(Records from a collection)
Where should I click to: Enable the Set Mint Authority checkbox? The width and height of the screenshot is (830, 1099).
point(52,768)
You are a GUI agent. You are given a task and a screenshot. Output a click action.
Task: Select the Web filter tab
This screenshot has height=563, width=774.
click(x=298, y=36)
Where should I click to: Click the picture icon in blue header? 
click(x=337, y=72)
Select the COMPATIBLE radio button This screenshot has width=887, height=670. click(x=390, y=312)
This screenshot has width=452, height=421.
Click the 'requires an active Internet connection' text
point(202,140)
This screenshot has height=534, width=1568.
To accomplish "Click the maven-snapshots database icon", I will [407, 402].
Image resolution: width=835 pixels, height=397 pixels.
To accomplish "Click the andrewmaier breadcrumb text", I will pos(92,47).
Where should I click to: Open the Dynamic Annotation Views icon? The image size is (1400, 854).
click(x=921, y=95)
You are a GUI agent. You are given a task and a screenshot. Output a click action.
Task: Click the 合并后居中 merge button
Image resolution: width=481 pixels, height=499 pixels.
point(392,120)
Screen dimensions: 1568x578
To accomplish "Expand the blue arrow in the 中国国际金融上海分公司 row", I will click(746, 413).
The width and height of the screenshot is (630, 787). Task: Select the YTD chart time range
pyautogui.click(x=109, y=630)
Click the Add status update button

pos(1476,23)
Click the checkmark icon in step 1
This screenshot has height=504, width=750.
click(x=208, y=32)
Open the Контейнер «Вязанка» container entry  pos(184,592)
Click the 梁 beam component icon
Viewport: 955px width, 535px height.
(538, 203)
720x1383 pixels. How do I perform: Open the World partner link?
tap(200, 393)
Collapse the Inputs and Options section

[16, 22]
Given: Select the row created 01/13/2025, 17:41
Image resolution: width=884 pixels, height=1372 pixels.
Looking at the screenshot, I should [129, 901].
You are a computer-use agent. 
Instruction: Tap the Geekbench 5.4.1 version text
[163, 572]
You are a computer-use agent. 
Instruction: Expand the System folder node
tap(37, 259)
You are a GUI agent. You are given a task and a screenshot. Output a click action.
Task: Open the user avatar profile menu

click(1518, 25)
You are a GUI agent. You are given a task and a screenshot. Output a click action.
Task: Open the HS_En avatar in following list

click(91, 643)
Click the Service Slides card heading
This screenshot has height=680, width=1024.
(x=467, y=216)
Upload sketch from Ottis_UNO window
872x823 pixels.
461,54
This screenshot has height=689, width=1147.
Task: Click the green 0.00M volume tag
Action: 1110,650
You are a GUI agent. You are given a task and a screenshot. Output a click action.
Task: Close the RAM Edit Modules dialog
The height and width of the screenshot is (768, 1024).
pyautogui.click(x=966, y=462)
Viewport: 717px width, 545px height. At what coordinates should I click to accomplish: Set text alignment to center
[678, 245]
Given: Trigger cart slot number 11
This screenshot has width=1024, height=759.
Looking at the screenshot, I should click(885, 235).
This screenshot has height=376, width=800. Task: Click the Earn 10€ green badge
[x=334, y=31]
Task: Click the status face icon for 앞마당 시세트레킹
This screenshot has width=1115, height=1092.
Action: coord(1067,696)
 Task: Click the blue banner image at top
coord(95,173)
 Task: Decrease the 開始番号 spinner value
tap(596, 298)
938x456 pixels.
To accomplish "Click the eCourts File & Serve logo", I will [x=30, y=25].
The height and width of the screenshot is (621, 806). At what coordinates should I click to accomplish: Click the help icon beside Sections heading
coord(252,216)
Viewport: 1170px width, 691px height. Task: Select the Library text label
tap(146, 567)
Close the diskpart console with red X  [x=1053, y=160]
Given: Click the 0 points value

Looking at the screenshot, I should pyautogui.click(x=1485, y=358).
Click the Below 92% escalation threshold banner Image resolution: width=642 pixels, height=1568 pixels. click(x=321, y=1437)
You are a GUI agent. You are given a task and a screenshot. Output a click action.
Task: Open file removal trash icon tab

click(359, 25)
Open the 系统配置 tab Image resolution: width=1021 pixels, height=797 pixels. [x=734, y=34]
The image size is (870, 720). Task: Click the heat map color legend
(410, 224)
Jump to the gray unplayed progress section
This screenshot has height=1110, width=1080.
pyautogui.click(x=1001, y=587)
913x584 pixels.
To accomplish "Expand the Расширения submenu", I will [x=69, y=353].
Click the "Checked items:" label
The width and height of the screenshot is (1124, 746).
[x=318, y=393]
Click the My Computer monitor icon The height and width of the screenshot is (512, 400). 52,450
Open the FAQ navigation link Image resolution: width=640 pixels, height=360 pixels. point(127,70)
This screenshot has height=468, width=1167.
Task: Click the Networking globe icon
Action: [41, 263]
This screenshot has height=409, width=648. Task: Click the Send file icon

▶ **Task directions**
Take the entries above and repeat them. Alter nothing.

▶ **Answer section**
Where should I click to: Enable the Set Mint Authority checkbox? The width and height of the screenshot is (830, 1099).
point(52,768)
You are a GUI agent. You are given a task and a screenshot. Output a click action.
Task: Select the Web filter tab
This screenshot has height=563, width=774.
click(x=298, y=36)
Where should I click to: Click the picture icon in blue header? 
click(x=337, y=72)
Select the COMPATIBLE radio button This screenshot has width=887, height=670. click(x=390, y=312)
This screenshot has width=452, height=421.
Click the 'requires an active Internet connection' text
point(202,140)
This screenshot has height=534, width=1568.
To accomplish "Click the maven-snapshots database icon", I will [407, 402].
Image resolution: width=835 pixels, height=397 pixels.
To accomplish "Click the andrewmaier breadcrumb text", I will pos(92,47).
Where should I click to: Open the Dynamic Annotation Views icon? The image size is (1400, 854).
click(x=921, y=95)
You are a GUI agent. You are given a task and a screenshot. Output a click action.
Task: Click the 合并后居中 merge button
Image resolution: width=481 pixels, height=499 pixels.
point(392,120)
Screen dimensions: 1568x578
To accomplish "Expand the blue arrow in the 中国国际金融上海分公司 row", I will click(746, 413).
The width and height of the screenshot is (630, 787). Task: Select the YTD chart time range
pyautogui.click(x=109, y=630)
Click the Add status update button

pos(1476,23)
Click the checkmark icon in step 1
This screenshot has height=504, width=750.
click(x=208, y=32)
Open the Контейнер «Вязанка» container entry  pos(184,592)
Click the 梁 beam component icon
Viewport: 955px width, 535px height.
(538, 203)
720x1383 pixels. How do I perform: Open the World partner link?
tap(200, 393)
Collapse the Inputs and Options section

[16, 22]
Given: Select the row created 01/13/2025, 17:41
Image resolution: width=884 pixels, height=1372 pixels.
Looking at the screenshot, I should [129, 901].
You are a computer-use agent. 
Instruction: Tap the Geekbench 5.4.1 version text
[163, 572]
You are a computer-use agent. 
Instruction: Expand the System folder node
tap(37, 259)
You are a GUI agent. You are given a task and a screenshot. Output a click action.
Task: Open the user avatar profile menu

click(1518, 25)
You are a GUI agent. You are given a task and a screenshot. Output a click action.
Task: Open the HS_En avatar in following list

click(91, 643)
Click the Service Slides card heading
This screenshot has height=680, width=1024.
(x=467, y=216)
Upload sketch from Ottis_UNO window
872x823 pixels.
461,54
This screenshot has height=689, width=1147.
Task: Click the green 0.00M volume tag
Action: 1110,650
You are a GUI agent. You are given a task and a screenshot. Output a click action.
Task: Close the RAM Edit Modules dialog
The height and width of the screenshot is (768, 1024).
pyautogui.click(x=966, y=462)
Viewport: 717px width, 545px height. At what coordinates should I click to accomplish: Set text alignment to center
[678, 245]
Given: Trigger cart slot number 11
This screenshot has width=1024, height=759.
Looking at the screenshot, I should click(885, 235).
This screenshot has height=376, width=800. Task: Click the Earn 10€ green badge
[x=334, y=31]
Task: Click the status face icon for 앞마당 시세트레킹
This screenshot has width=1115, height=1092.
Action: coord(1067,696)
 Task: Click the blue banner image at top
coord(95,173)
 Task: Decrease the 開始番号 spinner value
tap(596, 298)
938x456 pixels.
To accomplish "Click the eCourts File & Serve logo", I will [x=30, y=25].
The height and width of the screenshot is (621, 806). At what coordinates should I click to accomplish: Click the help icon beside Sections heading
coord(252,216)
Viewport: 1170px width, 691px height. Task: Select the Library text label
tap(146, 567)
Close the diskpart console with red X  [x=1053, y=160]
Given: Click the 0 points value

Looking at the screenshot, I should pyautogui.click(x=1485, y=358).
Click the Below 92% escalation threshold banner Image resolution: width=642 pixels, height=1568 pixels. click(x=321, y=1437)
You are a GUI agent. You are given a task and a screenshot. Output a click action.
Task: Open file removal trash icon tab

click(359, 25)
Open the 系统配置 tab Image resolution: width=1021 pixels, height=797 pixels. [x=734, y=34]
The image size is (870, 720). Task: Click the heat map color legend
(410, 224)
Jump to the gray unplayed progress section
This screenshot has height=1110, width=1080.
pyautogui.click(x=1001, y=587)
913x584 pixels.
To accomplish "Expand the Расширения submenu", I will [x=69, y=353].
Click the "Checked items:" label
The width and height of the screenshot is (1124, 746).
[x=318, y=393]
Click the My Computer monitor icon The height and width of the screenshot is (512, 400). 52,450
Open the FAQ navigation link Image resolution: width=640 pixels, height=360 pixels. point(127,70)
This screenshot has height=468, width=1167.
Task: Click the Networking globe icon
Action: [41, 263]
This screenshot has height=409, width=648. Task: Click the Send file icon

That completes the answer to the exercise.